Vor 80 Jahren starb Józef Mehoffer, einer der prägenden Künstler der polnischen Moderne. Der 1869 geborene Maler, Grafiker und Gestalter gehörte zu „Młoda Polska“, dem „Jungen Polen“ – jener Bewegung, die Kunst, Literatur und Kultur um 1900 erneuerte.
Mehoffer studierte in Krakau bei Jan Matejko und war eng mit Stanisław Wyspiański befreundet. Beide suchten nach neuen Ausdrucksformen zwischen Symbolismus, Jugendstil und nationaler Kunsttradition. Mehoffer ging dabei besonders vielseitige Wege: Er malte, entwarf Grafiken, Buchillustrationen, Möbel, Stoffe, Wandmalereien und Glasfenster.
Seine künstlerische Laufbahn führte ihn auch in den deutschsprachigen Raum. Er studierte an der Akademie der bildenden Künste in Wien und stellte später unter anderem in Wien und München aus. Internationale Beachtung fand sein Gemälde „Dziwny ogród“ – „Der seltsame Garten“, ein farbstarkes symbolistisches Bild, das bis heute zu seinen bekanntesten Werken zählt.
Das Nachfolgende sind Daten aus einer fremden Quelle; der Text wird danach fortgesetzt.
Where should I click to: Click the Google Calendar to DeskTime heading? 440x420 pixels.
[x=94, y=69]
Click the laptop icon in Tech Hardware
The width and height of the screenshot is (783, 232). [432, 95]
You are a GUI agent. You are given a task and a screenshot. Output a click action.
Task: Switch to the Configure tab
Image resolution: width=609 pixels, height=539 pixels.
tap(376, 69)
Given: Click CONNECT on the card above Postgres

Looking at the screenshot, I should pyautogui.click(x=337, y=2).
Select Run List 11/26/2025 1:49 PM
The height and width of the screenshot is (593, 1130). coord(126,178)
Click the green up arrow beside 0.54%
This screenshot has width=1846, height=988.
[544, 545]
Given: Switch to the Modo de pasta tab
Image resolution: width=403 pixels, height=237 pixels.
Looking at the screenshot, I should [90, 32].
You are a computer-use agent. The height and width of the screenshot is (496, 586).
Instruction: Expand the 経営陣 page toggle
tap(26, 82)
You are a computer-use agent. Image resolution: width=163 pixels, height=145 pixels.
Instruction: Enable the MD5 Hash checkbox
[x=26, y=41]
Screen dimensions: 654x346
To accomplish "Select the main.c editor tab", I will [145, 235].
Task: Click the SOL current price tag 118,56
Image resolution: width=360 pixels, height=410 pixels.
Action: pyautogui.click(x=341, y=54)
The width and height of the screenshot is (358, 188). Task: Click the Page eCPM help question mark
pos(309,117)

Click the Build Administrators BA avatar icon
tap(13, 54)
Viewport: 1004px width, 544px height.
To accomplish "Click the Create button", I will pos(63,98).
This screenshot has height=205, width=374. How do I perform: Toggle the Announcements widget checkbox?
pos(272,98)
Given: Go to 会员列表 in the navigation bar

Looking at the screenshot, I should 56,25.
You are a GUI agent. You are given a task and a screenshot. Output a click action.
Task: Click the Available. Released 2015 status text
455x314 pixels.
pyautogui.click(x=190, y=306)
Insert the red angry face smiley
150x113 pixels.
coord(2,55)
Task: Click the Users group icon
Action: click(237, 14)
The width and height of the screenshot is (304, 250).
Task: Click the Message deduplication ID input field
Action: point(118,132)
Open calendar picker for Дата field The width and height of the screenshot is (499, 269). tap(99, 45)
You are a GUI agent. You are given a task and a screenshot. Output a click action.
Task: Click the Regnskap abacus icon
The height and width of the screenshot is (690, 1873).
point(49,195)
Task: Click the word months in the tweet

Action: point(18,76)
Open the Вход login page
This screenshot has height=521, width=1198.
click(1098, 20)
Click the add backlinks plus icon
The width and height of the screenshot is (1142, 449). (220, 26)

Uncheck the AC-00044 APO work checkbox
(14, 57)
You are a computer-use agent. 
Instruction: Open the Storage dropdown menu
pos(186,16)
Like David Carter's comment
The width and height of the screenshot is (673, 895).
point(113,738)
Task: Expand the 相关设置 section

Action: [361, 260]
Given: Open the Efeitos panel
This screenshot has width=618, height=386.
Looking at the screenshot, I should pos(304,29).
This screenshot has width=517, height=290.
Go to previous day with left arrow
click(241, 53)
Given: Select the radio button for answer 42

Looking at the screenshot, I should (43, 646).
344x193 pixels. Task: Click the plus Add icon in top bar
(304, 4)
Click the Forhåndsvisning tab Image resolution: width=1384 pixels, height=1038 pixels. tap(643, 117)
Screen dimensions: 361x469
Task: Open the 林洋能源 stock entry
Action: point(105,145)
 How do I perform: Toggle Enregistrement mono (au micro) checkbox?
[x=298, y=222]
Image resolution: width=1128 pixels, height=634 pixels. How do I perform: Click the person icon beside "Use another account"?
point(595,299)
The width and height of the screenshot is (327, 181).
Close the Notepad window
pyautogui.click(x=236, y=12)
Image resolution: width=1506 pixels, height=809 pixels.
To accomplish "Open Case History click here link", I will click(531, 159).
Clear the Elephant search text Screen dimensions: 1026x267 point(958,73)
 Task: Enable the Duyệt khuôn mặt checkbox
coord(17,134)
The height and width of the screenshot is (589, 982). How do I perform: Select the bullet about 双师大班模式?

Sein Lebenswerk entstand jedoch in der Schweiz. Für die Kathedrale St. Nikolaus im zweisprachigen Freiburg/Fribourg entwarf Mehoffer monumentale Glasfenster. Der Auftrag begann in den 1890er Jahren und beschäftigte ihn über Jahrzehnte. Die Fenster verbinden religiöse Motive, leuchtende Farben und dekorative Kraft zu einem Gesamtkunstwerk des europäischen Jugendstils.
Mehoffer starb 1946 in Wadowice. Sein Werk blieb weit über Polen hinaus sichtbar – in Museen, Kirchen und vor allem dort, wo Licht durch seine Farben fällt.